Importante studio: «l’aborto aumenta dell’81% il rischio di malattie mentali»

Sulle conseguenze mentali e fisiche dell’aborto indotto è in corso una vera e propria battaglia a suon di ricerche scientifiche, come accade per tutte le tematiche politicamente rilevanti. Tuttavia ci sono, come sempre, studi e posizioni guidate da ideologia e politica e studi di alta qualità e correttezza metodologica.

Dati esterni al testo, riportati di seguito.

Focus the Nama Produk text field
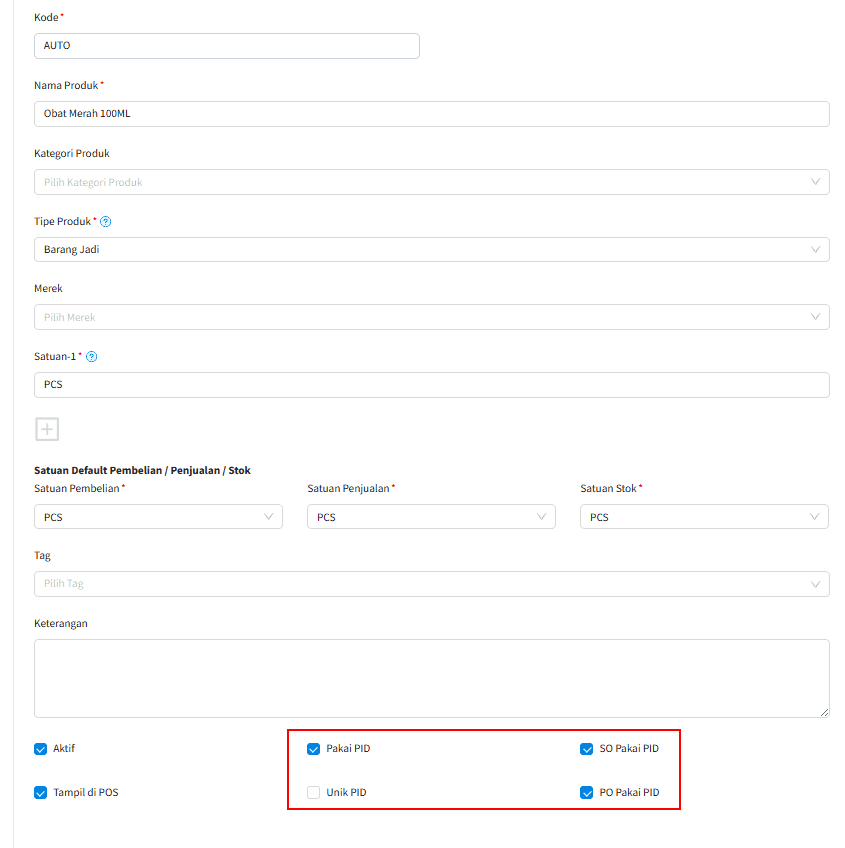This screenshot has height=848, width=845. pyautogui.click(x=431, y=114)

Un esempio calzante di tutto questo lo si è verificato nel 2006, dopo la pubblicazione di un importante studio sul Journal of Child Psychology and Psychiatry dove è stato rilevato che le donne sotto i 25 anni che avevano avuto un aborto indotto presentavano un alto tasso di rischio di avere problemi di salute mentale (42%) tra cui depressione, ansia, comportamenti suicidi e disturbi da abuso di alcool (50%) e sostanze illecite (67%) rispetto a coloro che non erano mai state in gravidanza (21%) e di coloro che avevano proseguito la gravidanza (35%). L’American Psychological Association, schierata politicamente come sempre, ha subito scritto un comunicato dicendo:  «l’APA nel 1969 ha adottato la posizione che l’aborto dovrebbe essere un diritto civile. Per i sostenitori pro-choice gli effetti sulla salute mentale non sono rilevanti per il contesto giuridico di argomenti per limitare l’accesso all’aborto». Il Dr Fergusson, psicologo ed epidemiologo (dichiaratamente “non credente” e “pro-choice”), ha a sua volta risposto su diversi quotidiani dicendo: «avremmo potuto non trovare quello che abbiamo trovato, ma lo abbiamo trovato e non si può essere intellettualmente onesti e pubblicare solo i risultati che ti piacciono […]. Sarebbe stato “scientificamente irresponsabile” non pubblicare i risultati solo perché sono così critici». Ha poi aggiunto che il lavoro è stato rifiutato da un certo numero di riviste, «è molto insolito per noi. Normalmente il lavoro viene accettato al primo tentativo», ha concluso ironizzando anche sulle pressioni e critiche ideologiche che gli sono piovute addosso. Un’esperienza molto simile a quella accaduta al biostatistico Alessandro Giuliani in campo biologico. Evidentemente non c’è davvero libertà di ricerca.

Indipendentemente dai comunicati dell’Apa (guidata dai soliti 200 soci, come ha spiegato l’ex presidente Cummings) nel 2008 uno studio sistematico pubblicato su Contraception (rivista americana considerata abbastanza schierata in versione pro-choice) ha valutato tutti gli articoli incentrati sulla potenziale associazione tra aborto e salute mentale pubblicati tra il 1 gennaio 1989 e 1 agosto 2008. E’ risultato evidente che gli studi di scarsa qualità e metodologia più difettosa erano quelli che negavano l’esistenza di un legame (mentre quelli di alta qualità hanno scoperto una connessione tra aborto e peggiore salute mentale).  Sempre nel 2008 il British Journal of Psychiatry ha pubblicato uno studio longitudinale durato 30 anni dal quale è emerso che le donne che avevano avuto aborti presentavano tassi di disturbi mentali del 30% in più.  

Quattro mesi fa sempre la stessa rivista ha presentato un nuovo studio, ad oggi la più grande stima quantitativa dei rischi per la salute mentale associati all’aborto disponibili nella letteratura mondiale. Il campione della metanalisi ha compreso 22 studi e 877.181 partecipanti.  Il risultato è perentorio: le donne che hanno subito un aborto presentano un rischio maggiore dell’81% di avere problemi di salute mentale, e quasi il 10% di incidenza di problemi di salute mentale ha dimostrato di essere direttamente attribuibile all’aborto. I ricercatori si augurano che queste informazioni vengano fornite alle donne in procinto di abortire. La ricerca ha così confermato decine e decine di studi precedenti, in gran parte presentati in questa pagina.